**WHAT TO PRODUCE**. All that is wanted is a word-for-word copy of the data from its first line to the line containing "Task: Change environment", both included.
****************
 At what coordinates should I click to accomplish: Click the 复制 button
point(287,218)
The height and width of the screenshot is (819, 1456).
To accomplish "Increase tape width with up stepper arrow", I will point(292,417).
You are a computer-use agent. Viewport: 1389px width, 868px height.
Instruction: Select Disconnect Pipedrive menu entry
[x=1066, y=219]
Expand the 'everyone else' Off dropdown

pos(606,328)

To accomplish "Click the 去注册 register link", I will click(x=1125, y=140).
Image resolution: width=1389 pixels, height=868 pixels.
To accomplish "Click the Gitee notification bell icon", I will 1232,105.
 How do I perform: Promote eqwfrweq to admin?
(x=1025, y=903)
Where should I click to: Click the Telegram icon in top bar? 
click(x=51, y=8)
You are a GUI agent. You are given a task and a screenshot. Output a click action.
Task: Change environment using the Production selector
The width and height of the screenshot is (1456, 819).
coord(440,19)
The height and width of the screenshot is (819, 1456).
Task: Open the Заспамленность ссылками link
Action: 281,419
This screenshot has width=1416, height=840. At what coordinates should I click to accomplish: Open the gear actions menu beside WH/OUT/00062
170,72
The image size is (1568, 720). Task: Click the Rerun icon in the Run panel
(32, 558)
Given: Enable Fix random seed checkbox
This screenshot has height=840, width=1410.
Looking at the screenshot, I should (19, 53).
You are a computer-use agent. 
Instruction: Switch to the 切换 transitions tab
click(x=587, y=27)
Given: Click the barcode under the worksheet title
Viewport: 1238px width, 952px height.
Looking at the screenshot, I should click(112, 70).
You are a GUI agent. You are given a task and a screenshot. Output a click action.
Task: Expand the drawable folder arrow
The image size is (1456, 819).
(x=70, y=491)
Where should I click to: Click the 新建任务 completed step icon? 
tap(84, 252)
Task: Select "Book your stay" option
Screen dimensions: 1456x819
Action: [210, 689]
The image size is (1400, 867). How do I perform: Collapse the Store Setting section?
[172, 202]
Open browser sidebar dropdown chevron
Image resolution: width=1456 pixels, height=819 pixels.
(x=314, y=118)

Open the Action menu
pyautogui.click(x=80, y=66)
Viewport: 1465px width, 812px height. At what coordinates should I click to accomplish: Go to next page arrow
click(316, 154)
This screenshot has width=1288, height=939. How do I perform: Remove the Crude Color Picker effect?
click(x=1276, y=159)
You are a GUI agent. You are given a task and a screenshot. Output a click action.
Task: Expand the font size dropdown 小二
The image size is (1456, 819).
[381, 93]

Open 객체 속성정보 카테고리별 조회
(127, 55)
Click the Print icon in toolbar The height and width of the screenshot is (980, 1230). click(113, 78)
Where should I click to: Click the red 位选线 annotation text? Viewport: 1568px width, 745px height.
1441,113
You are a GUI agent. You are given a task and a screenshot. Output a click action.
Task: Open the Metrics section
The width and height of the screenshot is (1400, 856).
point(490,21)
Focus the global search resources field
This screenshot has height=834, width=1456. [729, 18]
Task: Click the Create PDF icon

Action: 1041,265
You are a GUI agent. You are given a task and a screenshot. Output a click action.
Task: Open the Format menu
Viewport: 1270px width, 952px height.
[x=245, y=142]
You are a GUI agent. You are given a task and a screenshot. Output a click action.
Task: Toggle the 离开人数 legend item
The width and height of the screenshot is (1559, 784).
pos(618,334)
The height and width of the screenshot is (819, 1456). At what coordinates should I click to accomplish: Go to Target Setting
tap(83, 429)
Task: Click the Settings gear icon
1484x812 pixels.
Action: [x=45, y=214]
****************
**TASK RESPONSE**.
 At what coordinates should I click to accomplish: Click the 复制 button
point(287,218)
The height and width of the screenshot is (819, 1456).
To accomplish "Increase tape width with up stepper arrow", I will point(292,417).
You are a computer-use agent. Viewport: 1389px width, 868px height.
Instruction: Select Disconnect Pipedrive menu entry
[x=1066, y=219]
Expand the 'everyone else' Off dropdown

pos(606,328)

To accomplish "Click the 去注册 register link", I will click(x=1125, y=140).
Image resolution: width=1389 pixels, height=868 pixels.
To accomplish "Click the Gitee notification bell icon", I will 1232,105.
 How do I perform: Promote eqwfrweq to admin?
(x=1025, y=903)
Where should I click to: Click the Telegram icon in top bar? 
click(x=51, y=8)
You are a GUI agent. You are given a task and a screenshot. Output a click action.
Task: Change environment using the Production selector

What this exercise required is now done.